I tried to post this earlier but it didn't seem to work. If the other post shows up just ignore this one and I'll try to delete it when I get a chance.

Thanks for your input.

The two reels are virtually identical in price at Cabelas.

Konic: http://waterworks-lamson.com/products/lamson-konic/

Trion: http://www.pfluegerfishing.com/products ... -reel.html


----------



## blangfish (May 11, 2012)

No brainer. Lamson Konic. A great priced fly reel from a fly reel company. The Konic wins at every point, especially the drag system. A lot of people might argue that you will never use the drag on the trout around here, but if you can get a better product/feature for the same price as a lesser quality reel/drag, I'm putting my money into the quality reel. Lamson Konic.


----------



## browntrout (Apr 27, 2008)

I own 3 Trions. I got mine for 89$ each. The Trion can take a real beating.
The Konic can bend very easily --- Better drag in the Konic. Never a problem
with the Trion. Cabelas is over priced on the Trion. I have big hands and
like the easy grip of the Rosewood handle on the Trion.


----------



## flyguy7 (Sep 16, 2007)

What browntrout said pretty much summed it up nicely. I have both reels (mine is a Redington rise which is identical to the trion reels, as is the orvis mid arbor and orvis access.). The lamson konic is a cast reel and the trion is machined from var stock aluminum. You don't need a fancy reel for trout but machined is.very important. Cast reels.tend to have loose tolerances, break when dropped, and do not carry decent warranties. Buy once, buy the trion. If you must have a lamson, get the guru.


----------



## Grandpa D (Sep 7, 2007)

I have a Trion and I'm very happy with it.
I know nothing about the Konic.


----------



## JuddCT (Sep 7, 2007)

I've got two trions. Good reels.


----------



## dartangion (Jul 2, 2008)

I have a Konic and have really liked it.

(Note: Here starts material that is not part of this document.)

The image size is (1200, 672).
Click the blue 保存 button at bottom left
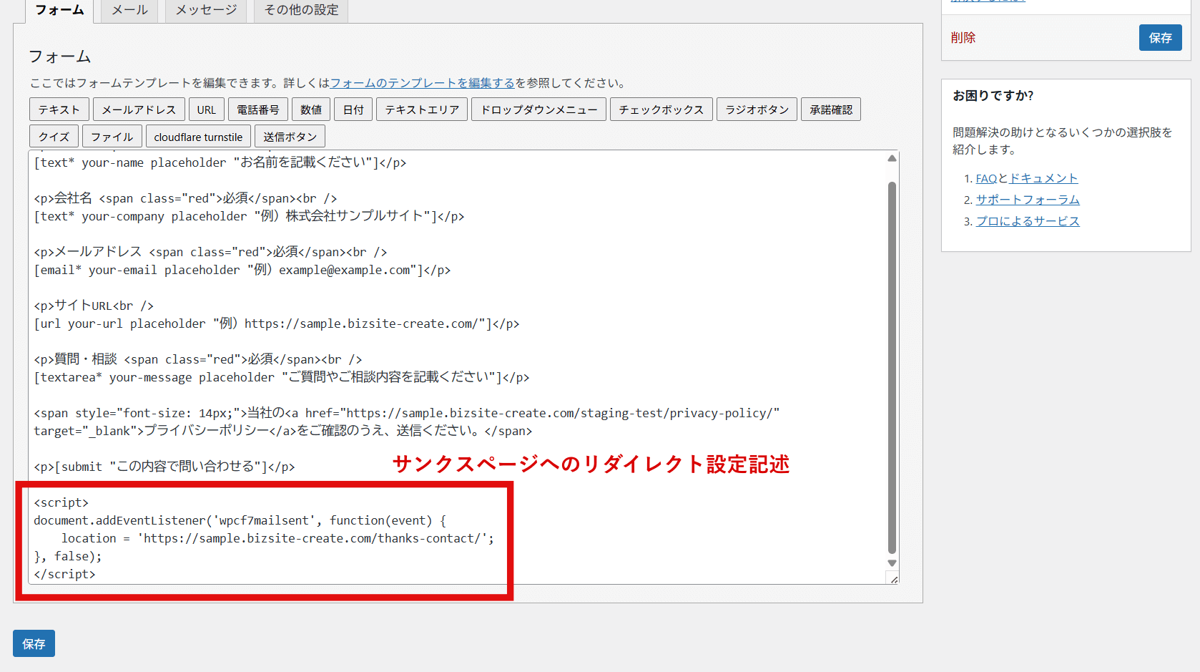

Drag is great, a little disappointed with the wear...I thought the finish would hold up better...but have been pleased with it over-all.


----------



## Frito (Feb 29, 2008)

I have both and fish with both. If I had to choose, I'd probably go with the Trion, but it's a pretty close comparison, IMO. I can't remember the price points, but that would likely make up my mind between that and extra spools. My only complaint on the Trion is the wood handle on the spool is a bit fragile. I broke it, glued it and then it broke in a different spot. Looks good though.

Not sure if that helps, but either way you can't go wrong.


----------



## fish1on (Jan 12, 2009)

Two trions (8wt and 5wt setups) and love the look, drag, and quality.


----------